With the publication of this blog post I have also sent out our first Report URI newsletter email, shown above. The newsletter will be a somewhat regular thing with information about the service, relevant news stories or recent events and updates or offers. First of all, you're only going to get the email if you subscribed for an account with us, that's the only way we'd have your email address anyway. Next is the opt in/out situation which we've put a lot of effort into. We've defaulted all users to being opted in to marketing emails but made it as easy as we can to opt out if you don't want to receive them. I did think about sending an email to communicate the upcoming change and ask users to set their preference but sending an email to ask if we can send you an email seemed a bit redundant. Instead we're going to send the first email out and have our one-click unsubscribe link in the footer so that if users do want to opt-out, it's just the same amount of work as if we'd sent an email to ask their preference. If you visit the unsubscribe page linked in the footer, you get the following single click option to immediately unsubscribe yourself.

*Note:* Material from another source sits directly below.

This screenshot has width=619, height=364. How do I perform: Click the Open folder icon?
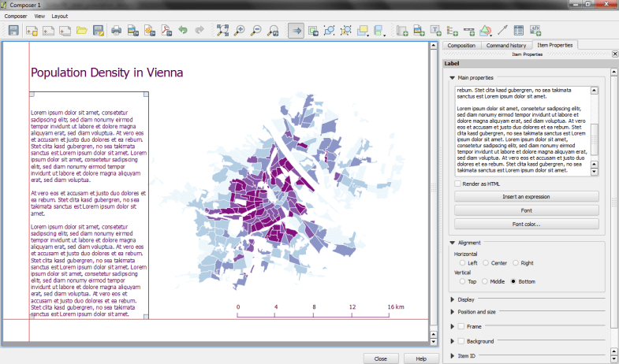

No messing around and you don't need to be authenticated, we really wanted to make this as simple as possible to stop receiving them, the way it should be. It's also the same in your Account Settings if you want to do it there too! Simply head the Settings page, click Opt Out and that's it, you're out!
There's no "7 days to update our database", "we'll process it as soon as we can" or anything like that. Click the button and you're out!
Lastly, we've integrated a few standards that will make it easier to unsubscribe if you use the GMail web UI and hopefully other mail providers will soon support this too.
The List-Unsubscribe
header provides a location where the user's email client can unsubscribe from this email and the List-Unsubscribe-Post
header tells it that it can do so by making a POST request there for that user. The user doesn't need to leave the mail app/client, they simply click the button and they're unsubscribed without having to do anything further! You can read more details on this in Google's Bulk Senders Guidelines.
Other Options
I'm currently looking at how we start to get the word out there a little more about how awesome browser reporting is and how much information it can provide to you. Do we do sponsored Tweets or Facebook posts? How about Google Ads? The honest answer is that I don't know and this is a brand new adventure for me! What I'd absolutely love is for you to give me your feedback and ideas. As always, the comment section below is there for anyone to weigh in and the information posted here won't just be useful to me, but to anyone that might come by this post in the future. Is there something we can do? What are the best next steps from here? What will give us the most bang for our buck? Are there good blogs or articles I should read?
I have a reasonably good following on my blog now and I think crowdsourcing a few ideas would be a great start to tackling this problem, and I'd certainly appreciate your help!